Today my eighteen-year-old daughter and her fourteen-year-old brother went to the local feed and seed store to get more plants, do errands, and be together. My daughter said to me this evening, ‘Mom, I had so much fun with my brother this afternoon!’ I am glad they want to spend time together. “Today, I was with my seventeen-year-old son and four-year-old daughter all afternoon giving lawn estimates due to my son’s lawn business. We had fun and even slipped in a cold soda break at McDonald’s. My son has a very thriving lawn business. The family rule is that he cannot work alone. A sibling or parent must work alongside of him every day he cuts. This has been very profitable for building sibling relationships. My older daughter even works for the lawn business every Wednesday!
“Also, our children share rooms with someone. This has proven to be fun—at least for the girls! We have purposely limited the amount of time our children spend with other families and friends. Truly, my children really have no outside friends—just their brothers and sisters as friends.” Teresa
“Two are better than one; because they have a good reward for their labour.
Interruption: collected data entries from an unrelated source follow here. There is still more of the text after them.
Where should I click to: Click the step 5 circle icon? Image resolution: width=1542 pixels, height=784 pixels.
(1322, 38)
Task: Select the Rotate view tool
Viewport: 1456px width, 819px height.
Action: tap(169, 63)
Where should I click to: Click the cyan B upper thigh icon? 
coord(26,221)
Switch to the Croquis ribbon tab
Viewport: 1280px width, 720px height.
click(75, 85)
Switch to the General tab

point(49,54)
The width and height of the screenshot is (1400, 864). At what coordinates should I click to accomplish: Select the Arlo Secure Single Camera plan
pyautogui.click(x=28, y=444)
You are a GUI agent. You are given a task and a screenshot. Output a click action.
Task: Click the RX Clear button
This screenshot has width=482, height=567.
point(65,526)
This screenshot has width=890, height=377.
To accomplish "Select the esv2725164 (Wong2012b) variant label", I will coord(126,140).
For if they fall, the one will lift up his fellow: but woe to him that is alone when he falleth; for he hath not another to help him up.” (Ecclesiastes 4:9-10)
“We never let our children pretend evil or fight against each other. We didn’t want the children to develop the mentality of ‘being against each other’ but wanted them to always love, help, and support each other.” Becky
“Abstain from all appearance of evil.” (1 Thessalonians 5:22)
“Finally, be ye all of one mind, having compassion one of another, love as brethren, be pitiful, be courteous.” (1 Peter 3:8)
I hope that when your heart is discouraged because you have just witnessed a brother grab his sister’s toy, you will stop to pray. Ask the Lord to give you the courage and strength to deal one more time with the same kind of situation you have often dealt with in the past weeks and maybe even earlier in the day. There will come a time when you will reap a fruitful harvest of brothers and sisters dwelling together in unity. “Behold, how good and how pleasant it is for brethren to dwell together in unity!” (Psalm 133:1). You will have no regrets that you persevered through weariness, discouragement, and even self-pity. “But ye, brethren, be not weary in well doing” (2 Thessalonians 3:13).